Protest Ship to East Timor Turns Back
THE Portuguese protest ship Lusitania Expresso turned back about 13 miles from East Timor after being warned away by three Indonesian warships yesterday.
Australian officials are relieved that the ship, carrying a total of 150 people, did not try to provoke the Indonesians who had announced that the ship was not welcome.
"There could have been an incident," said John Kerin, acting minister for foreign affairs and trade. However, he added the ship's captain had assured government officials that the safety and welfare of the passengers was important.

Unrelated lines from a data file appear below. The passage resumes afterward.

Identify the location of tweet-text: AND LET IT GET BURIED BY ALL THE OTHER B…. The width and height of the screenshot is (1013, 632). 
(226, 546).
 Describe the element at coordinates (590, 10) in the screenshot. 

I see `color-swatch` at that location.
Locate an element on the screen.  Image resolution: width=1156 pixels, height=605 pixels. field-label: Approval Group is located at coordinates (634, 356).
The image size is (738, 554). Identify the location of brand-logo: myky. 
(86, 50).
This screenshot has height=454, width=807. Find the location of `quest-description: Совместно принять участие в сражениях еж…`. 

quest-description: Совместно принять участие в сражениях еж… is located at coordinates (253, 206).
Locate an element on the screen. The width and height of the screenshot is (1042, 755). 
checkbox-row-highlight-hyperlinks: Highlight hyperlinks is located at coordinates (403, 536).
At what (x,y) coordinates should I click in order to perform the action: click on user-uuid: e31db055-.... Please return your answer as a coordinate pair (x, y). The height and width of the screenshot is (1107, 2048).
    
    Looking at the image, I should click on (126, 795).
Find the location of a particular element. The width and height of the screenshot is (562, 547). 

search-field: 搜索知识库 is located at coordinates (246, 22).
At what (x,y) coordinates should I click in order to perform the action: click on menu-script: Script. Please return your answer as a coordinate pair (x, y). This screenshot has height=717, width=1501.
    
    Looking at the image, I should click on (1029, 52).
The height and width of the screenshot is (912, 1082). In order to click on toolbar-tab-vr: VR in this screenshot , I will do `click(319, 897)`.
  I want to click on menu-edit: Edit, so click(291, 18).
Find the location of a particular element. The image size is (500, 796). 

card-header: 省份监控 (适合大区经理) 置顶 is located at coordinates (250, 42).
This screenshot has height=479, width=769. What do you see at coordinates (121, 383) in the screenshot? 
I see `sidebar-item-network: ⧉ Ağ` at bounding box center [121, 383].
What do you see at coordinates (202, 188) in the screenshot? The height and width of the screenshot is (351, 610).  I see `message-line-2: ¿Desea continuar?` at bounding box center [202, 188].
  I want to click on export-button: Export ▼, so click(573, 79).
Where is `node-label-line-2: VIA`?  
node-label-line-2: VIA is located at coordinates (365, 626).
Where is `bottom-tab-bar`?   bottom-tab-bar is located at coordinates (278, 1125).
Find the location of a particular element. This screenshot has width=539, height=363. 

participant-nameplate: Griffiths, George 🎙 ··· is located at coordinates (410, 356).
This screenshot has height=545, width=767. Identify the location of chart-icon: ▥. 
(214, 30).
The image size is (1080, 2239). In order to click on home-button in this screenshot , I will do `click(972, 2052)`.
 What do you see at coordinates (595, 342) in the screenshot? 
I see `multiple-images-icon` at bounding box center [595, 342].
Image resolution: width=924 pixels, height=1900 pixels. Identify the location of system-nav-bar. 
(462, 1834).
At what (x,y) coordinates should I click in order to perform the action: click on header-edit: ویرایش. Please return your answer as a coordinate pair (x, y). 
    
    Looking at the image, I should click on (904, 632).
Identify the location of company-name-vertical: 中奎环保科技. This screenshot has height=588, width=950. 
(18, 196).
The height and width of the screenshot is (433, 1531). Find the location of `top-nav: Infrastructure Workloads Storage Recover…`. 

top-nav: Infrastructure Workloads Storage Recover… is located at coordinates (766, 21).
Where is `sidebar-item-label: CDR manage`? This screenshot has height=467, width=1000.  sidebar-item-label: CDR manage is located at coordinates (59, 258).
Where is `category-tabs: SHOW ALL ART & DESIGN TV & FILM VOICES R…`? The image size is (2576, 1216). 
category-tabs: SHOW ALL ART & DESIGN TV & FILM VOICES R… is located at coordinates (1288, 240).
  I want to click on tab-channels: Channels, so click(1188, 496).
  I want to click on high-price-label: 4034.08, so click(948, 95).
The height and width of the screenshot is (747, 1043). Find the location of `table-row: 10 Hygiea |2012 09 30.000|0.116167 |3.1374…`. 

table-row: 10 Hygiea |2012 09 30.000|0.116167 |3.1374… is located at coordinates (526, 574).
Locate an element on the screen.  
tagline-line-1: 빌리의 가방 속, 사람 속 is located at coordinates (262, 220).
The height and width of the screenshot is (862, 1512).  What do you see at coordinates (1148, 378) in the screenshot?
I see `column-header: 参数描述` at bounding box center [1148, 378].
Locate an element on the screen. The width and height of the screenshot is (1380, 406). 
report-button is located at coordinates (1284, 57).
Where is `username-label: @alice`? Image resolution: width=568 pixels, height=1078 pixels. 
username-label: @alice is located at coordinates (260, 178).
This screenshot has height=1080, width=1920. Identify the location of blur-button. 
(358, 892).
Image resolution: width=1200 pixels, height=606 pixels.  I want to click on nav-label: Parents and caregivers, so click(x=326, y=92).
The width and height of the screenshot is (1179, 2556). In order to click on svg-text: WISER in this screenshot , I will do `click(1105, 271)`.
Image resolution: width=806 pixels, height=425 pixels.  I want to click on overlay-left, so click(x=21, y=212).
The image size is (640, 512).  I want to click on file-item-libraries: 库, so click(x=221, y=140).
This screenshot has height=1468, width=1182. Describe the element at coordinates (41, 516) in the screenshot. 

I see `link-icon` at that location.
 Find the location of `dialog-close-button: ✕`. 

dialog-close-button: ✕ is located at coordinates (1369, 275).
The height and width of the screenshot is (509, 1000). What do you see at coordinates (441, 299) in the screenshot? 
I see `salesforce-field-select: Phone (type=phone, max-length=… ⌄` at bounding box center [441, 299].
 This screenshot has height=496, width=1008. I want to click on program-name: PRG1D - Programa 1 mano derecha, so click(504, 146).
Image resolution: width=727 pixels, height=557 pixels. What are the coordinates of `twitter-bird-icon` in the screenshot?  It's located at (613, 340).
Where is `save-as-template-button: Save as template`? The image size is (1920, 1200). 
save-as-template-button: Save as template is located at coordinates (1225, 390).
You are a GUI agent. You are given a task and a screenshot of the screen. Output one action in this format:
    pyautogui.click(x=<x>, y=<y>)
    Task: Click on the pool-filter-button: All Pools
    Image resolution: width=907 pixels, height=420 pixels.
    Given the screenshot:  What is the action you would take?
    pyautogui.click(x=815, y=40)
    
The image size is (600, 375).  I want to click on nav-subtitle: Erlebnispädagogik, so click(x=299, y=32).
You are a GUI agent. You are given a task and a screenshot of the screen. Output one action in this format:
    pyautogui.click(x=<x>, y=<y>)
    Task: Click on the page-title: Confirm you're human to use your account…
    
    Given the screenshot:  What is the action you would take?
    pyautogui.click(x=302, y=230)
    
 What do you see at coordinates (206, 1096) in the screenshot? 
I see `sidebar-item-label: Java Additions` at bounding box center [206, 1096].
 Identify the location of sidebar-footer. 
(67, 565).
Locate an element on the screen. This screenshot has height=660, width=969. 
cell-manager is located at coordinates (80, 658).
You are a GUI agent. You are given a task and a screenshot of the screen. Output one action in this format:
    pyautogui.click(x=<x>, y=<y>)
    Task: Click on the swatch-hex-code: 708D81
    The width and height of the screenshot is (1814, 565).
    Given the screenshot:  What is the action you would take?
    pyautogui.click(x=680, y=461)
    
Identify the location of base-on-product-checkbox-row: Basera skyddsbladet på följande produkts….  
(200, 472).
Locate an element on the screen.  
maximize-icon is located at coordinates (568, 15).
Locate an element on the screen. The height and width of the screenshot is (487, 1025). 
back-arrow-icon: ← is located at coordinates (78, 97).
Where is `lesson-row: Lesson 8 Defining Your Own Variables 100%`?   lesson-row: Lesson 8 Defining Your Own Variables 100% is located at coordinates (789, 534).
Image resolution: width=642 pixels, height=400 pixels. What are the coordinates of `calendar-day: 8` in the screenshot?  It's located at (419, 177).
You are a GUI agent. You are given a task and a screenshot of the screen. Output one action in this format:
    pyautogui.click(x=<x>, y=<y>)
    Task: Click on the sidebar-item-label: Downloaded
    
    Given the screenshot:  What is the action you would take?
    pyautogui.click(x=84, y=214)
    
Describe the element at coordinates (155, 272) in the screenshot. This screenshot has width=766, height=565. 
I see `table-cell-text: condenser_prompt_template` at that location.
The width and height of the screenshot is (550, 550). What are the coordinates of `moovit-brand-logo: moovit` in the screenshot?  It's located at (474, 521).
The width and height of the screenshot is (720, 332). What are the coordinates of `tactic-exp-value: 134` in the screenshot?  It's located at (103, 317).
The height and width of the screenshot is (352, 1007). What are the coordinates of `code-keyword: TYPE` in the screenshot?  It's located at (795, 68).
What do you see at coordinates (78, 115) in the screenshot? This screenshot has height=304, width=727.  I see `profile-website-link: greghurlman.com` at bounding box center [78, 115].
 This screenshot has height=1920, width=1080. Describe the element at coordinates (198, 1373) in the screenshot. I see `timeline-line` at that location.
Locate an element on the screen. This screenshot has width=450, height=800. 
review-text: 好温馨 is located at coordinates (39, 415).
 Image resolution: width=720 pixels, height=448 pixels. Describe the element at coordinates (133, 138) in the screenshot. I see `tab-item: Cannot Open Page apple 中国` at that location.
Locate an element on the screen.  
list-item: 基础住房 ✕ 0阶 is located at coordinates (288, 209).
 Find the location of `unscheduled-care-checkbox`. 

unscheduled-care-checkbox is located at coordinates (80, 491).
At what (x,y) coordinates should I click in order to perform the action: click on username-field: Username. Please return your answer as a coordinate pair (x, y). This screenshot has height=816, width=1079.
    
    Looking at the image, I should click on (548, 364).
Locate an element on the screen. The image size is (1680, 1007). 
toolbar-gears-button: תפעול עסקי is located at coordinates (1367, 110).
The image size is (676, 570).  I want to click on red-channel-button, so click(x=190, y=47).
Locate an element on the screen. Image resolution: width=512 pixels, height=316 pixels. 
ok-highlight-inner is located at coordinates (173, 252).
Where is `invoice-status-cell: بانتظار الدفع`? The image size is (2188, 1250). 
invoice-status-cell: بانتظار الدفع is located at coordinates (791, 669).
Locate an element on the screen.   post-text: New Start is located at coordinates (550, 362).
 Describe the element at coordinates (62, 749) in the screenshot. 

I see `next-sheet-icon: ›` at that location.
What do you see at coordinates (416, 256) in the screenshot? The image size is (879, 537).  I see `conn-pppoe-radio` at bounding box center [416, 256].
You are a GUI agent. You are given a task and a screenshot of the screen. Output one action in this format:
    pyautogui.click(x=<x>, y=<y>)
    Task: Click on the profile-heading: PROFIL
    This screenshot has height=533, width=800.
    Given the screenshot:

The protesters were successful at attracting attention to their trip. News media coverage was extensive in Australia and Portugal. On March 6, Sen. Claiborne Pell (D) of Rhode Island, chairman of the United States Senate Foreign Relations Committee, noted the trip was a "symbolic gesture to remind the Indonesians and the world that the suffering of the East Timorese people since the 1975 Indonesian invasion has not been forgotten."
The original purpose of the trip was to lay wreaths at a cemetery in East Timor where Indonesian troops massacred civilians on Nov. 12. Instead, peace activists, students, and Australian and Portuguese politicians on the ship threw wreaths on the water off the East Timor coast.
The ship started its trip in Darwin, an Australian city about 450 miles southeast of East Timor, which was a Portuguese colony until 1975 when Portugal withdrew and Indonesia invaded.